POLÍTICA

Bolsonaro toma decisão sobre papel de Michelle na disputa presidencial

Michelle e Jair Bolsonaro. Foto: Andre Ribeiro/Estadão

O ex-presidente Jair Bolsonaro (PL) vetou a possibilidade de sua esposa, Michelle Bolsonaro, ser candidata à Presidência da República neste ano. De acordo com aliados próximos à família, o impedimento se mantém firme mesmo diante do escândalo que abalou a pré-candidatura de seu filho mais velho, o senador Flávio Bolsonaro (PL). A possibilidade de indicá-la como vice, no entanto, está no horizonte.

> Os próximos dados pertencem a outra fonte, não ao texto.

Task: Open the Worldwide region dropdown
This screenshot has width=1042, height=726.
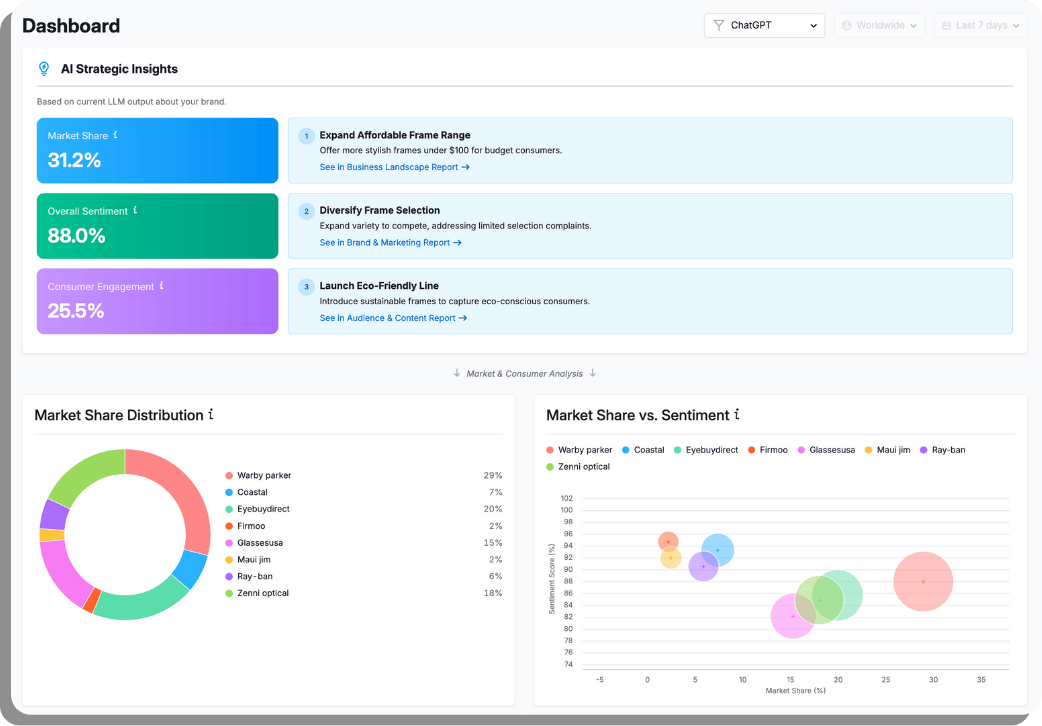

Segundo a Folha, aliados afirmam que o ex-presidente teme que Michelle, como candidata ao Planalto, se torne alvo de um “jogo sujo e pesado” com o qual ela não saberia lidar. Já no cargo de vice, ela estaria protegida. Por enquanto, o nome de Flávio Bolsonaro segue mantido como o principal ativo da família na corrida presidencial.

Michelle permaneceria como um plano B caso a candidatura de Flávio não se sustente nas pesquisas. A possibilidade mais concreta, segundo as fontes, seria colocá-la como vice em uma chapa encabeçada por nomes como Ronaldo Caiado ou a ex-ministra Tereza Cristina. A decisão final dependerá da evolução dos números do senador.

Flávio só seria trocado se seguisse caindo nas pesquisas e candidatos a deputado e senador do PL, temendo naufragar no mesmo barco, pressionassem pela troca. Até lá, a cúpula bolsonarista mantém o plano original, com o filho mais velho do ex-presidente na cabeça de chapa.

Daniel Vorcaro e Flávio Bolsonaro. Foto: reprodução

Flávio Bolsonaro e o filme “Dark Horse”

O senador foi protagonistas de reportagens do Intercept Brasil que revelaram que ele buscou o banqueiro Daniel Vorcaro, do Banco Master, para financiar “Dark Horse”, filme sobre a campanha presidencial de Jair Bolsonaro em 2018.

Segundo as apurações divulgadas, o banqueiro se comprometeu a repassar cerca de R$ 134 milhões ao projeto, e ao menos R$ 61 milhões teriam sido enviados por meio de estruturas ligadas a empresas e fundos no exterior. O caso ganhou força porque os repasses teriam ocorrido após pedidos de Flávio Bolsonaro, que aparece em áudios cobrando pagamentos de Vorcaro.

Inicialmente, Flávio negou que o Banco Master ou Vorcaro tivessem financiado o filme. Depois da divulgação de mensagens, documentos e comprovantes, o senador admitiu ter buscado recursos privados para a produção e passou a dizer que a relação com o banqueiro se limitava ao longa.

A crise se agravou quando ele também confirmou ter visitado Vorcaro em São Paulo depois da primeira prisão do banqueiro, quando ele usava tornozeleira eletrônica e estava impedido de deixar o estado. Flávio afirmou que foi ao encontro para “botar um ponto final” na questão do financiamento.

As explicações provocaram desconforto dentro do PL. Parlamentares cobraram do senador garantias de que não surgiriam novas revelações e a cúpula passou a trabalhar com um prazo para medir o impacto político do caso.